And I am confident, judging from the lack of T2300 posts on these fine forums, and the eery calm in the Discord channel, that most Traveller buyers would be equally annoyed to pay forty or fifty pounds for High Guard and find that a third of that price was paying for content for different games.
 
Also I don’t care about T2300 content and the jury is very, very much out on Pioneer, since it looks like just being low tech stuff. I don’t want to buy the Traveller High Guard book expecting particle beams and black globes and end up ploughing past endless pages about how to lob Sputnik Mk2 into orbit round a colony.

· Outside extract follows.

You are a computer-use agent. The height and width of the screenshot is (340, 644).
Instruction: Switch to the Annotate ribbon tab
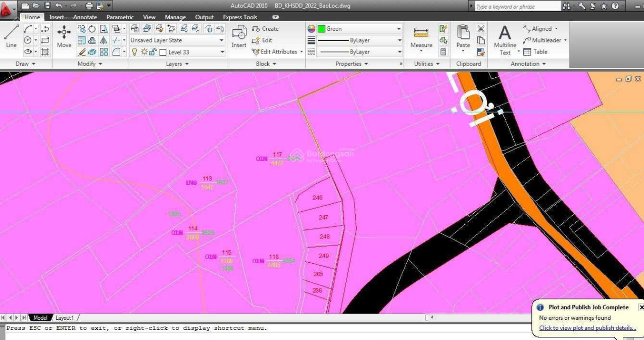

And I am confident, judging from the lack of T2300 posts on these fine forums, and the eery calm in the Discord channel, that most Traveller buyers would be equally annoyed to pay forty or fifty pounds for High Guard and find that a third of that price was paying for content for different games.
I mentioned this is a different thread, but the simple solution is the CRB, High Guard, Vehicles, Robots, etc are all general, setting-agnostic rule books.
Then a game like 2300 gets its own version of these books, minus the CRB, that only details the changes from the generic Traveller ruleset, such as TL limits and giving examples of ships in that setting. Rules are not duplicated since most of the rules in the CRB or High Guard or the others can apply to specifically published setting. For example, the 2300 drive should be in High Guard as the setting default. The jump drive should be the default in the Charted Space setting books.

Then, as books get updated, we can pay for the updated information in the PDF versions, based on how expensive it is for Mongoose to edit them into the previously published material.

Mongoose makes tons of money, and we get a system that is actually setting-agnostic and setting-specific with everything you need for each part located in a sensible place.

The only people who are left out are those who only purchase hardcopies, which is less and less of the market as time goes by anyhow. Most people I see on here use both the PDFs and the hardcopies. I am not sure how many of us only use hardcopies and what the average ages of those people are.